Masha Esipova and Philippe Schlenker at the Week of Signs and Gestures in Stuttgart

 

Masha Esipova and Philippe Schlenker gave invited talks at the Week of Signs and Gestures workshop held at the University of Stuttgart on June 12-14, 2017. See the titles and abstracts below.

 

Masha Esipova: Co- and post-speech gestures: a prosody/syntax approach

Differences in structure and meaning between co- and post-speech gestures are an open question. For example, Schlenker (to appear) observes that, unlike co-speech gestures, post-speech gestures seem to require a discourse referent as an antecedent, similarly to non-restrictive relative clauses and ordinary anaphora.
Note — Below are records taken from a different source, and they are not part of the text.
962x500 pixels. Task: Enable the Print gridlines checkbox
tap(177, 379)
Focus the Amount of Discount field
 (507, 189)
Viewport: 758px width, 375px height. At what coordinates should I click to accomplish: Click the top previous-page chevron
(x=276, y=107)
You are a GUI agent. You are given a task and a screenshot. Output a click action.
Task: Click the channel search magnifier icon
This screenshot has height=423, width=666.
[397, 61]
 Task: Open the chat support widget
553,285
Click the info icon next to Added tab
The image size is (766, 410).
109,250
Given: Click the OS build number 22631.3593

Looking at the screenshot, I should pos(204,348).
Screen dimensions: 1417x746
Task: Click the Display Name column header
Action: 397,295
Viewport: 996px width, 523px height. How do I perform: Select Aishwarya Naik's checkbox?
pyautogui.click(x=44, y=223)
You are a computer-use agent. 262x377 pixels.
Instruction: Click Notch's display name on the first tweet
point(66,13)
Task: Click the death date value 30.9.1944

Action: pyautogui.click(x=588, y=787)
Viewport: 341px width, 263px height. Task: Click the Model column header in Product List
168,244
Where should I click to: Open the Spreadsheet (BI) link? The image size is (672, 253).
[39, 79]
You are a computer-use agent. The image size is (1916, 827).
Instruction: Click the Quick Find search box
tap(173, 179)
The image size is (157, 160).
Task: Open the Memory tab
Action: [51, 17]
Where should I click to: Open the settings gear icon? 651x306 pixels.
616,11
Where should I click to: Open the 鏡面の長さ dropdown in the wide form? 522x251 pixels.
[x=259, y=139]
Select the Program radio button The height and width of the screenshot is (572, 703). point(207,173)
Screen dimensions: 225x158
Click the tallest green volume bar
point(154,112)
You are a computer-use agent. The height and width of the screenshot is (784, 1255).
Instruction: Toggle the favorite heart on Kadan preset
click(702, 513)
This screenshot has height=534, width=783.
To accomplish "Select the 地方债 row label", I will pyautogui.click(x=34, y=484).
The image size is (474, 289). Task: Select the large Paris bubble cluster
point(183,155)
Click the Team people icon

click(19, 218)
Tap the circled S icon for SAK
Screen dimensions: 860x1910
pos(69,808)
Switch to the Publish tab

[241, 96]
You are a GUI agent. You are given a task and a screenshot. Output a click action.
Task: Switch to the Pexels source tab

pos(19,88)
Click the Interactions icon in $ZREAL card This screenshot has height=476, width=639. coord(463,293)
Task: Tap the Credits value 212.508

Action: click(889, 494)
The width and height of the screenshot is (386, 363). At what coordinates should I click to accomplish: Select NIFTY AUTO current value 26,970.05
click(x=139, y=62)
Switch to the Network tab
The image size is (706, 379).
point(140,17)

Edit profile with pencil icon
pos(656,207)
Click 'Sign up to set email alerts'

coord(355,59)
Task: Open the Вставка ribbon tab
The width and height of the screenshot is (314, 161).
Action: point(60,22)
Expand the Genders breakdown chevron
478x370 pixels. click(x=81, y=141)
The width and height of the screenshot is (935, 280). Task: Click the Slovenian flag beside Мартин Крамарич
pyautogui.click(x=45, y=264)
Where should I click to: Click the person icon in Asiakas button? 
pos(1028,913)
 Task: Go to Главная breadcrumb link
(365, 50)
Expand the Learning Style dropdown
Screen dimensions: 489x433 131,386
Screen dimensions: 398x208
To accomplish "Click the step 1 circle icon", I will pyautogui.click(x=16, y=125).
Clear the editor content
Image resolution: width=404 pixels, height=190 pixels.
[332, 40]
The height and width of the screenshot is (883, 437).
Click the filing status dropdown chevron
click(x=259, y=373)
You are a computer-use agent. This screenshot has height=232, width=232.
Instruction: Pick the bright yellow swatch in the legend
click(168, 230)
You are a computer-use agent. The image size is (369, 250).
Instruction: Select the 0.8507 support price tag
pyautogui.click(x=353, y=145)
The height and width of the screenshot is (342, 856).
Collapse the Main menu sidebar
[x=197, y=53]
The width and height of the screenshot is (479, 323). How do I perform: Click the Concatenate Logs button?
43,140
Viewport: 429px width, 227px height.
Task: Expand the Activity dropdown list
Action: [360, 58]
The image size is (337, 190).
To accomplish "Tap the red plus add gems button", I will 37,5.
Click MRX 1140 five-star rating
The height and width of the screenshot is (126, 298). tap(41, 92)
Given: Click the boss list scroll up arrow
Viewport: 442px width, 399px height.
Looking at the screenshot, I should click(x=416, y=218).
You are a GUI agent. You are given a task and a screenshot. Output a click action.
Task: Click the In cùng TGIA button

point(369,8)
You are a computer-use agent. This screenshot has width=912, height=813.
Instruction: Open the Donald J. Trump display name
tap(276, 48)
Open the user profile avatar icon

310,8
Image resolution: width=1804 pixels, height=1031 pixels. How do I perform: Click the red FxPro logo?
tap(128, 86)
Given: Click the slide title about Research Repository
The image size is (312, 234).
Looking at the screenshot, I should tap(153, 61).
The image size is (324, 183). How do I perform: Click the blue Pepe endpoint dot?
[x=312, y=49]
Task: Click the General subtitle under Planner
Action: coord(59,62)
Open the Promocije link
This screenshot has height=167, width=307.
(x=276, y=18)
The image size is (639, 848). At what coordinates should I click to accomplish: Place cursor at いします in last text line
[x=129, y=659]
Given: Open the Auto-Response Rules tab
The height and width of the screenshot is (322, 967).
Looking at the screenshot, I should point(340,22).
Schlenker (to appear) and Ebert (2017) propose to account for the differences between co- and post-speech gestures by positing different semantics for the two. In my talk I will explore an analysis under which gestures have a uniform syntax and semantics, and the co- vs. post-speech distinction only arises at PF during linearization. The restrictions on the anaphoric potential of post-speech gestures then emerge as a result of syntax-sensitive constraints on prosodic grouping.

 

Philippe Schlenker: Sign language grammar vs. gestural grammar

I argue that several non-trivial properties of sign language grammar can to some extent be replicated with 'hybrid' spoken language utterances that contain spoken words and 'pro-speech gestures' (gestures that fully replace spoken words, as opposed to 'co-speech gestures', which accompany words). These properties include: multiple loci to realize anaphora, including dynamic anaphora; agreement verbs that target loci corresponding to their arguments; the use of high loci to talk about tall individuals; the ability of ellipsis to disregard select properties of loci; the existence of Locative Shift, an operation by which a spatial locus can be co-opted to refer to a person found at the relevant location - as well as some constraints on Locative Shift; and the existence of repetition-based, iconic plurals, both with punctuated and with unpunctuated repetitions. While the point can be made theory-neutrally, it has theoretical consequences, as it suggests that several non-trivial properties of sign language can be known without prior exposure to sign language.